┌──

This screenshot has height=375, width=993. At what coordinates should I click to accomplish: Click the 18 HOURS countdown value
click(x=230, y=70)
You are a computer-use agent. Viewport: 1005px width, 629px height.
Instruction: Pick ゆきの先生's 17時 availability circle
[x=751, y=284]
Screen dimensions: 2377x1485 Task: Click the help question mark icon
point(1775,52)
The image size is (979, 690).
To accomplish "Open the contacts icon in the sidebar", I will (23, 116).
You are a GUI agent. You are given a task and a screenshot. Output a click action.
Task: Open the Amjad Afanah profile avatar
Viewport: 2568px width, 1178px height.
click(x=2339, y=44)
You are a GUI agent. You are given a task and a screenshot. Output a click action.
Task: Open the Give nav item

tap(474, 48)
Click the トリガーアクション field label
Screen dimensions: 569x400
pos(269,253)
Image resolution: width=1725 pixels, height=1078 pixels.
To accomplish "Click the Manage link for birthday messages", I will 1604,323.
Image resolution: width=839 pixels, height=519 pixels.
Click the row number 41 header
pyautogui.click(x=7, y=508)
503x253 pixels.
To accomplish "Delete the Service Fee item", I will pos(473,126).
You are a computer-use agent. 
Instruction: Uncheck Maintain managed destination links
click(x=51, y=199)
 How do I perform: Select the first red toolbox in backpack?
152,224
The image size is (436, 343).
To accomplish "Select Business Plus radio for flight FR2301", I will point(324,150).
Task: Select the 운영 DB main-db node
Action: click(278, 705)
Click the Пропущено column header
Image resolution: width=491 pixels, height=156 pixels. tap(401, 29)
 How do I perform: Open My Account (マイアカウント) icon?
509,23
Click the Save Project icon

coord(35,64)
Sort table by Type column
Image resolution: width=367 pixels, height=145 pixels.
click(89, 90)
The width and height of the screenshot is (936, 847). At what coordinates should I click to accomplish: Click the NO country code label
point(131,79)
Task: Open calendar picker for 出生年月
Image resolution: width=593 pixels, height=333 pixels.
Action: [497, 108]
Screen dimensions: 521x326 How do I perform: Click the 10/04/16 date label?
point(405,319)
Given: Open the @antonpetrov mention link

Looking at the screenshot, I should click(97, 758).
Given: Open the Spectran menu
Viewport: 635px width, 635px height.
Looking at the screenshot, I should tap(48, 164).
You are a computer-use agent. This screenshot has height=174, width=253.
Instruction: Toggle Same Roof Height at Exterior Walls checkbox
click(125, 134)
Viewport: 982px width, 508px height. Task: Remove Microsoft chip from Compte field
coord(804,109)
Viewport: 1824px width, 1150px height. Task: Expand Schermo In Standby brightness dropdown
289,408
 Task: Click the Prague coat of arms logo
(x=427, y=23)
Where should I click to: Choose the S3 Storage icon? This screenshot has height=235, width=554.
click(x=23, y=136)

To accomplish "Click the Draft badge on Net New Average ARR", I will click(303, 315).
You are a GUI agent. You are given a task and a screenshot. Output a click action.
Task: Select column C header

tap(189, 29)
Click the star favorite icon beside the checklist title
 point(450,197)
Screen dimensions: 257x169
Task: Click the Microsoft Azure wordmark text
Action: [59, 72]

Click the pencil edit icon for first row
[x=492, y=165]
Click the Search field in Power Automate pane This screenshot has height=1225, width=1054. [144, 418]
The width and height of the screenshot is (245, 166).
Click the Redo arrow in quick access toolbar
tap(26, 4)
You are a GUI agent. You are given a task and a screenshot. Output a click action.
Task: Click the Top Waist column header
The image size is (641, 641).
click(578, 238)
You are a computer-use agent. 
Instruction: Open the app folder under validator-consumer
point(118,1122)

└──

EXERCISE AIM
Within the material above, copy exactly the lines from the line that holds "Given: Open the @antonpetrov mention link" up to and including the line that holds "The width and height of the screenshot is (245, 166).".

TASK RESULT
Given: Open the @antonpetrov mention link

Looking at the screenshot, I should click(97, 758).
Given: Open the Spectran menu
Viewport: 635px width, 635px height.
Looking at the screenshot, I should tap(48, 164).
You are a computer-use agent. This screenshot has height=174, width=253.
Instruction: Toggle Same Roof Height at Exterior Walls checkbox
click(125, 134)
Viewport: 982px width, 508px height. Task: Remove Microsoft chip from Compte field
coord(804,109)
Viewport: 1824px width, 1150px height. Task: Expand Schermo In Standby brightness dropdown
289,408
 Task: Click the Prague coat of arms logo
(x=427, y=23)
Where should I click to: Choose the S3 Storage icon? This screenshot has height=235, width=554.
click(x=23, y=136)

To accomplish "Click the Draft badge on Net New Average ARR", I will click(303, 315).
You are a GUI agent. You are given a task and a screenshot. Output a click action.
Task: Select column C header

tap(189, 29)
Click the star favorite icon beside the checklist title
 point(450,197)
Screen dimensions: 257x169
Task: Click the Microsoft Azure wordmark text
Action: [59, 72]

Click the pencil edit icon for first row
[x=492, y=165]
Click the Search field in Power Automate pane This screenshot has height=1225, width=1054. [144, 418]
The width and height of the screenshot is (245, 166).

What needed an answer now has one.